Gaelic games club in County Cork, Ireland

Rockchapel GAA is a Gaelic Athletic Association club based in the village of Rockchapel in the North West of County Cork, Ireland which forms part of the parish of Rockchapel and Meelin. The village is located close to border with County Kerry and County Limerick. The club plays Gaelic Football in the Duhallow division competitions. Ladies' Gaelic football is also played within the club.

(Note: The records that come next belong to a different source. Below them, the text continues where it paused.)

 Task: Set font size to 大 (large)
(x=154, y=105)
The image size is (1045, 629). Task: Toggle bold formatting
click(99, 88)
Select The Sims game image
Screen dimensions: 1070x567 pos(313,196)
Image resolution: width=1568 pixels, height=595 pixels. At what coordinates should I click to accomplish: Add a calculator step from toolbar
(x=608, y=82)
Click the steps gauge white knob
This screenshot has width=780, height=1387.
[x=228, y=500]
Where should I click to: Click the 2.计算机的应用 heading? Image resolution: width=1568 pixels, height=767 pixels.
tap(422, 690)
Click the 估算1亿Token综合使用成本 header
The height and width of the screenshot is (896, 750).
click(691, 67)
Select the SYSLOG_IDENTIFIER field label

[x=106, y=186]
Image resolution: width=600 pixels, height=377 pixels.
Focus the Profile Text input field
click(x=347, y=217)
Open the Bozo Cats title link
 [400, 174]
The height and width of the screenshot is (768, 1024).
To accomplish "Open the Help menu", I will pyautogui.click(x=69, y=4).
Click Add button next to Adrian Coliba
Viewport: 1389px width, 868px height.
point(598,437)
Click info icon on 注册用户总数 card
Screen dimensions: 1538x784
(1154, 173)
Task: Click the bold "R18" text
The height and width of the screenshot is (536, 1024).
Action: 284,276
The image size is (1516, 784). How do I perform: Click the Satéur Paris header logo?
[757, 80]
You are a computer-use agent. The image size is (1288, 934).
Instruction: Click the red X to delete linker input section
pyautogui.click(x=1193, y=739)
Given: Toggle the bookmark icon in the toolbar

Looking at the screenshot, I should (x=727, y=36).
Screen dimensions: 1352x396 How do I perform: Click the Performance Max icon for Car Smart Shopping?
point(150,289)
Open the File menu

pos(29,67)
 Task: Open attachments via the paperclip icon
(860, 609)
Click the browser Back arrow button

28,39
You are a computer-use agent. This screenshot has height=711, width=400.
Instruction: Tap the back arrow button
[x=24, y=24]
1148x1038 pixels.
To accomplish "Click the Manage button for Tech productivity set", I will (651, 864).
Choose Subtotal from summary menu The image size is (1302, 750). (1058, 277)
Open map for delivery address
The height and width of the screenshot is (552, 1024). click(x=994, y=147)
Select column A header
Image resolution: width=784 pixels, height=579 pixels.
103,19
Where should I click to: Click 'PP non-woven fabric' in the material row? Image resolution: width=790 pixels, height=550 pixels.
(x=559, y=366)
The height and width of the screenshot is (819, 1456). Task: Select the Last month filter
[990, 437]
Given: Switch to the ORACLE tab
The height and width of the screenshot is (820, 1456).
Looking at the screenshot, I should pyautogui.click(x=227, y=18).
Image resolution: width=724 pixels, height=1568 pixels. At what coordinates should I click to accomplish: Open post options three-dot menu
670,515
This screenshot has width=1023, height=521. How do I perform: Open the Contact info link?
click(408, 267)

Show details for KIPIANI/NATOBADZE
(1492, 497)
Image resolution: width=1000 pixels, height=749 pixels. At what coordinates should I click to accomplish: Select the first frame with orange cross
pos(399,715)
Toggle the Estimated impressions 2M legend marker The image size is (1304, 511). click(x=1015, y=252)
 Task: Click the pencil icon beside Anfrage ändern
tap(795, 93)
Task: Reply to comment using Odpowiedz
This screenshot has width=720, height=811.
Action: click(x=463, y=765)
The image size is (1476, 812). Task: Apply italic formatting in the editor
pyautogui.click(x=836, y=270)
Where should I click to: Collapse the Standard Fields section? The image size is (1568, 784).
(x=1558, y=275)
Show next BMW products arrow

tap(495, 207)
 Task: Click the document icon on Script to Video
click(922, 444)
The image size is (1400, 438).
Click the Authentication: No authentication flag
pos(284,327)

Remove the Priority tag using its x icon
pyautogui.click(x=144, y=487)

Rockchapel juvenile footballers play with St. Peter's which is an amalgamation of Meelin, Freemount and Rockchapel clubs at juvenile level. They last won the Duhallow Football Championship in 2012 and won the Cork County Junior Football Championship later that year.

==Football==

===Early years===
Gaelic football began in a townland called Rockchapel in the 1920s. Games were organised between Rockchapel, Meelin, Brosna and Mountcollins as there was no structure or board in place at that time. 21 years after the Duhallow Board was first formed, Rockchapel had its first victory when they defeated Kilbrin in the novice final in 1954 which was played in Banteer. Playing in the junior ranks from 1955 to 1957 brought no success, so the club re-graded to Novice in 1958. The following year, the novice championship was won for the second time, defeating Castlemagner in the final.

===1960s===
After competing in the junior grade in 1960 and 1961, the club again re-graded to Novice in 1962. Rockchapel lost in the Novice finals from 1962 to 1965 inclusive. There was some compensation when the Novice Football League was won in 1964 and 1965. Of the team which beat Ballydesmond by 2–7 to 0–3 in the 1965 decider, there were three priests in the defence, namely Fr. Finbarr Kelleher at left corner back, Fr. Tom Murphy centre back and Fr. Padraig Keogh at left half back. Rockchapel also won the Novice Football League of 1967 but the final was not played until May 1968 because of an outbreak of foot and mouth disease. In the final Rockchapel defeated Lyre 2–6 to 1–5.

===1970s===
After losing the 1970 Novice Football League final to Banshee Rovers by 2–12 to 1–6, Rockchapel bounced back in the Novice Championship. Ballydaly were defeated by 2–6 to 2–2 in the semi-final, to set up a meeting with Lyre in the final after drawing 6 points each on the first occasion both teams returned to Banteer and Rockchapel won by 1–5 to 1–2.
Since 1971, the club has been contesting the Junior Football Championship and after waiting five years the Junior Football Championship was won for the first time ever. After defeating Newmarket in the first round, Knocknagree were defeated by 1–12 to 0–2 and Kiskeam in the semi-final by 1–8 to 1–5. In the final, which was played in Kiskeam on the first Sunday of October, Rockchapel won by 2–7 to 2–5 against Ballydesmond.
In 1977, Knocknagree defeated Rockchapel in the Examiner Cup final by 1–10 to 0–4. In defending the Junior Football Championship, they defeated Newmarket in the first round and Dromtariffe in the semi-final. In the final, played in Newmarket, they defeated Knocknagree by 1–7 to 0–2. In the county Championship they were victorious over Brian Dillon's in the first round by 0–9 to 1–5. In the semi-final at Buttevant, the North Cork Champions Grange were defeated by 1–7 to 1–4. The club's first County Final appearance was against Castletownbere which Rockchapel lost by 3–5 to 0–8 in Macroom.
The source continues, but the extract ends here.